U.S. minerals will make or break President Biden’s infrastructure plan. There is no question that we need both the proposed upgrades to our nation’s roads, bridges, transmission systems, and more, and the jobs those projects will create. But modernizing our country’s aging infrastructure requires bold investment. It also requires access to American-sourced minerals needed for each wire, bolt, circuit and beam. Streamlining domestic mining policy can ensure a stable, responsible minerals supply chain and support thousands of new, high-paying jobs.
What’s in Biden’s Infrastructure Plan?
A lot. The $2.3 trillion proposal announced in March 2021, also known as The American Jobs Plan, includes funding for desperately needed upgrades to our nation’s physical infrastructure as well as investments in the coming electric vehicle future, an expansion of research and development efforts and incentives to reshore manufacturing.
- $621B for Transportation Infrastructure: Investing in America’s transportation infrastructure includes updates of roadways and road safety, bridges, railways, airport upgrades, waterways, and updates that will help structures withstand climate-related disasters. Another large focus of the spending would be dedicated to electric vehicles (EVs) including charging stations, EV bus fleets, and replacing the federal fleet with EVs.
- $300B for Research, Development and Manufacturing: $300B in the plan will be invested in research, development and manufacturing with an emphasis on energy, technology, semiconductors, laboratory upgrades, regional innovation hubs, prevention of future pandemics, and more.
There’s urgency to reinvest and modernize. The American Society of Civil Engineers produces an Infrastructure Report Card every four years on a scale from A-F. The 2021 Infrastructure Report Card gave our country a C-. We can do better and we can do so with American mining providing the foundation of our efforts.
Which minerals will be needed for the administration’s infrastructure plan?
American minerals will play a crucial role in making infrastructure improvements a reality. For example, the infrastructure plan will require the following raw materials and minerals:
- Large amounts of copper for wiring.
- Silver, copper, nickel, lithium, graphite, aluminum and more to support electric vehicles and the associated charging infrastructure.

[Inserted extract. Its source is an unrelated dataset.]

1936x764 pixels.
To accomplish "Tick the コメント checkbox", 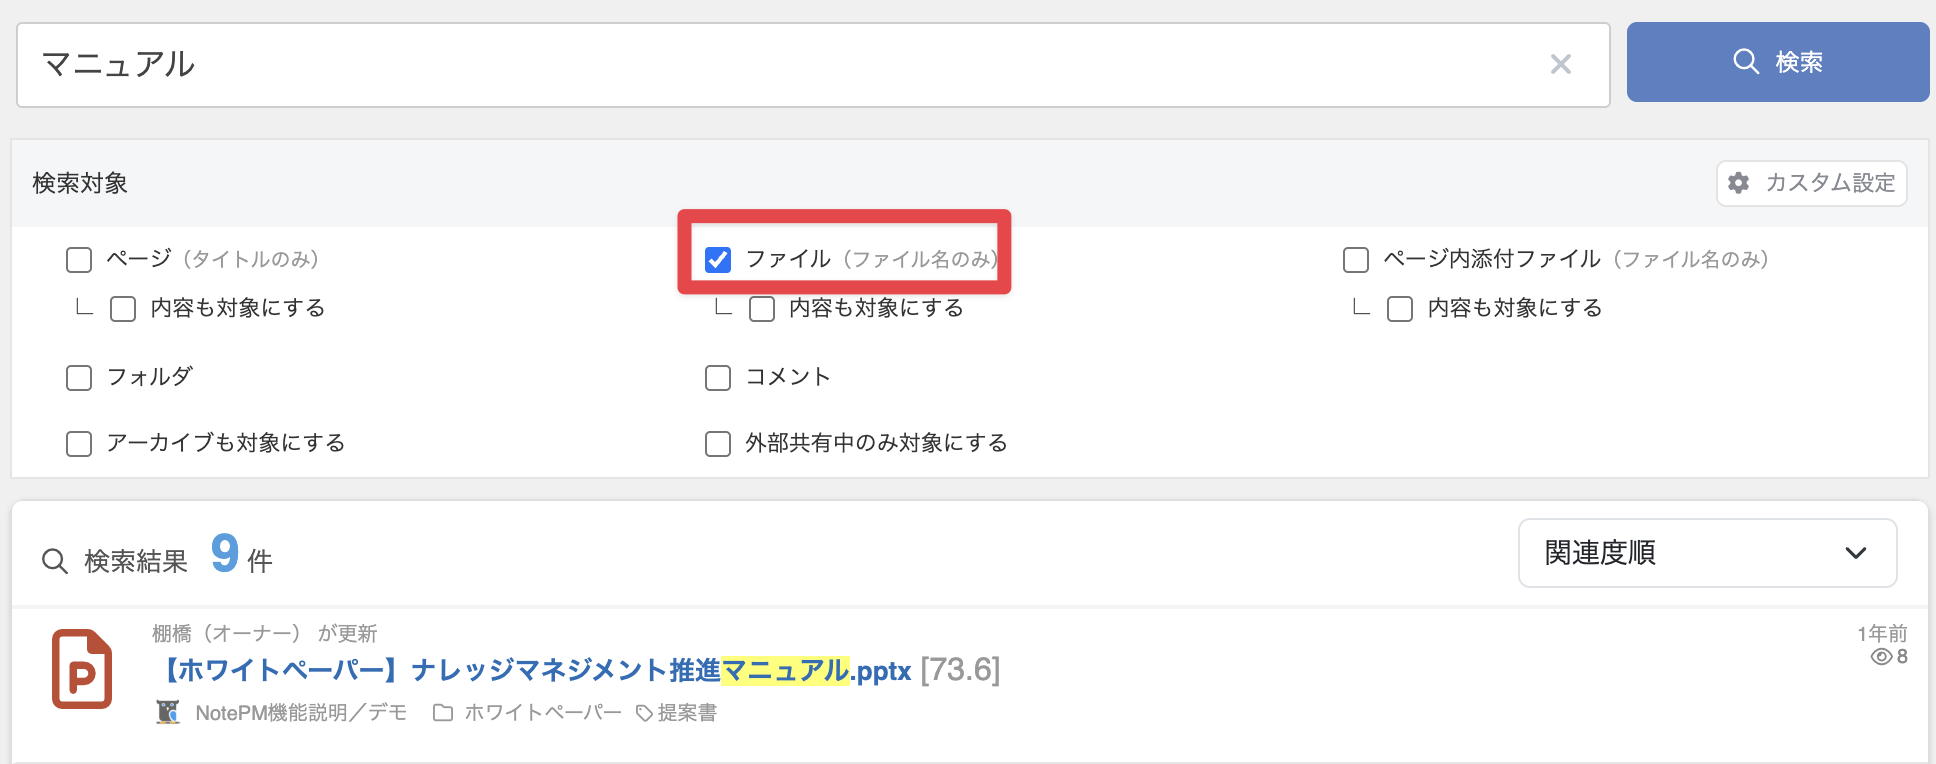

- Beryllium used in many advanced technologies and medical devices.
- Limestone and gypsum for cement.
- Aluminum, brass or bronze for new pipe fittings for replacing lead pipes.
Simply put, we need access to minerals now to make the American Jobs Plan a reality. And they should come from U.S. mines with world-leading environmental and safety standards and with the help of American workers.
Why does the U.S. need to improve mining regulations for the America Jobs Plan?
If the President’s proposal were to become law without including decisive action to improve America’s mineral supply chain, many elements in the plan will be difficult to execute. Why? Unable to meet the exponential rise in demand for minerals domestically, the U.S. would expand its overreliance on imports, many from geopolitical rivals or unstable nations, to supply these critical materials.
According to the U.S. Geological Survey (USGS), the United States’ mineral import reliance has doubled over the past two decades, with the U.S. now importing 100 percent of 17 key minerals and more than 50 percent for an additional 29 key mineral commodities. This reliance exists despite the fact that the U.S. has abundant domestic mineral resources.
U.S. Minerals are the Lynchpin for the American Jobs Plan
Effectively committing to any nationwide infrastructure plan must include improving the nation’s mining process. Our country has the vast resources to supply these minerals. Yet, U.S. mines produced approximately $86.3 billion in minerals in 2019, a fraction of the $6.2 trillion worth of minerals and metals that could be mined.
In order to access American minerals, we need to make regulatory improvements that make domestic mining more economically viable. Overreliance on other countries for mineral resources leaves us unnecessarily vulnerable when we should be rebuilding secure, reliable and responsible supply chains here at home. If we fail to rejuvenate U.S. mineral policy, our nation’s infrastructure, left without the raw materials it needs to modernize, could be just a pipe dream.